There has been numerous times that my son can't keep away from YouTube during class so I had to setup Squid to prevent that.

I have set up basic authentication to work with Squid as well, and manage to get it to work somehow..


auth_param basic program /usr/lib/squid/basic_ncsa_auth /etc/squid/passwd
auth_param basic children 5
auth_param basic realm Squid Basic Authentication
acl auth_users proxy_auth REQUIRED



through this acl / http_access lines, I was able to directly prevent Squid from loading on the browser of the laptop:




acl U1010_clients src 192.168.254.0/24 #lan ip addresses
acl Test_Device src 192.168.254.204 #target device
acl YouTube_Service dstdomain .youtube.com .youtu.be .ytimg.com .googlevideo.com .i.google.com .ytimg.l.google.com .youtube.l.google.com
acl school_hours time MTWHF 07:30-12:00

http_access deny Test_Device YouTube_Service


but this means that, YouTube will be *forever* banned for that machine (at least while the Squid is running as proxy for that machine).

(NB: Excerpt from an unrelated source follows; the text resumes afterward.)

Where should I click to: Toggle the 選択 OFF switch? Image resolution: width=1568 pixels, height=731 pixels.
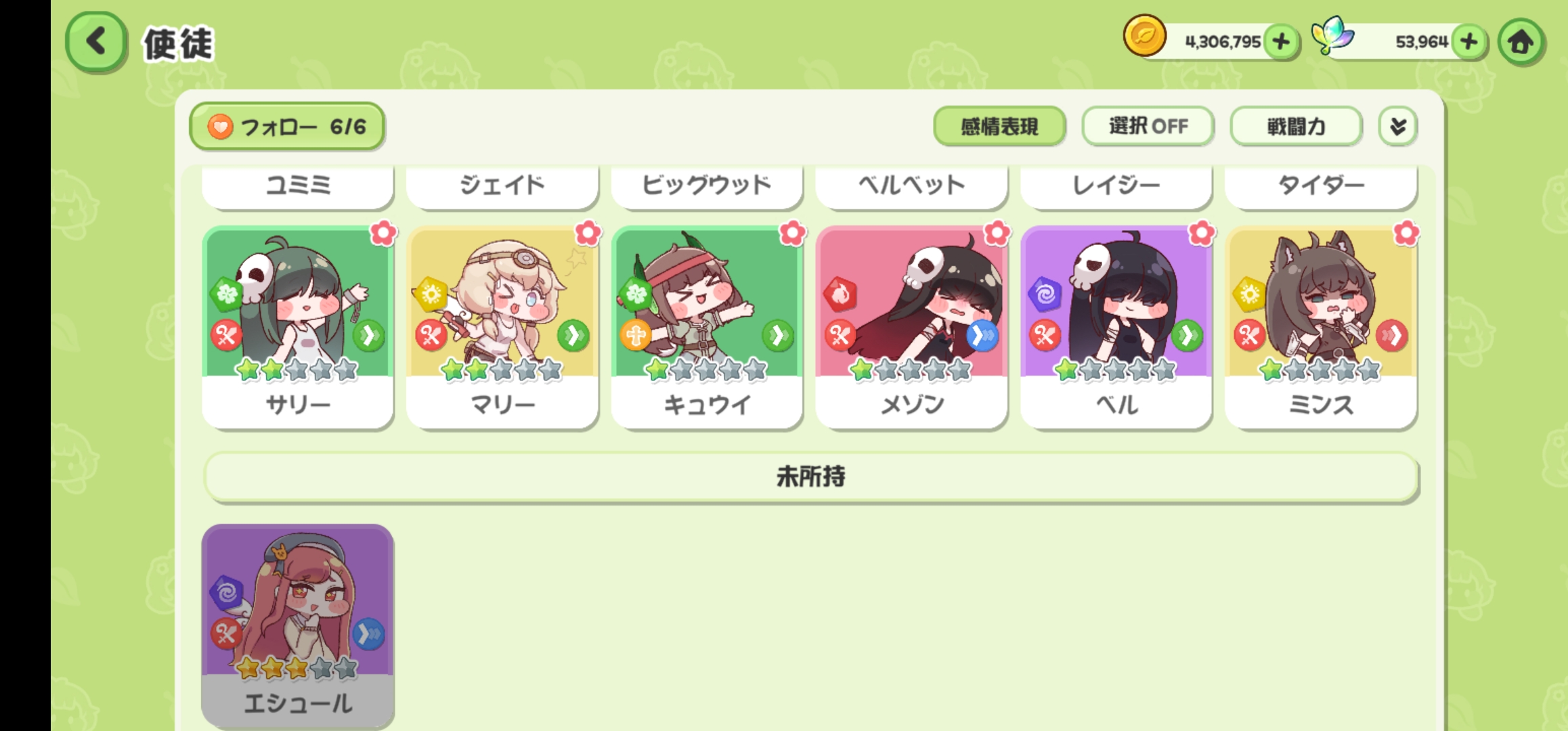click(x=1148, y=126)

But there are certain times when certain school materials will actually point to a YouTube link. So I thought that for those times, I figure my son just have to come over to me, my wife or our daughter to authenticate and my son can continue on only for that link (hopefully next time he tries to go YouTube on to watch his preferred videos, the authentication feature will kick in again and he can't get past that... have to have a way to do that right?

the question then is:

How do I prohibit YouTube for a certain device, only during school hours without any proper authentication?

further,

My testing involved having to setup the Windows client to use my Squid proxy setup. but I'm pretty sure my son would be able to find a way to disable that eventually, so I'm thinking of setting Squid as a transparent proxy.

But, is it possible to only do that for certain clients within the LAN? say only for the Windows client my son uses ? (and maybe an backup tablet..)

this is supposed to be the line in my firewall script to setup the transparent proxy:


#$IPT -t nat -A PREROUTING -s 192.168.254.0/24 -p tcp --dport 80 -j REDIRECT --to-port 3128


instead of the whole LAN ip address pool, I can specifically use the client specific address here ya? Since I do have control on IP address assignment through mac address of the machines (via dnsmasq).

Is it good practice to also have Port 443 go through Squid? (since YouTube also heavily uses that port) ?

thanks for the feedback.

TheFu
October 2nd, 2020, 04:56 PM
I don't know how to do it on squid, but new pi-hole software since May has different groups possible by different client machines. https://docs.pi-hole.net/database/gravity/groups/

So, setup a pi-hole and point the squid server at it for DNS as the first test. That would block everyone the same way. Then you can push the pi-hole as DNS to different client machines later. May want to run 2 pi-hole systems on different machines. I run them inside LXD containers.

Another option:
You might be able to just setup a trivial script to swap /etc/hosts files at specific times on the squid server. hosts.yt ---> /etc/hosts that file would have all youtube.com domains (must be about 50) pointed to 127.0.0.1. Then another would have the typical 10 line /etc/hosts file. Using cron, just copy the normal or yt-blocking hosts files at specific times. The change should be immediate.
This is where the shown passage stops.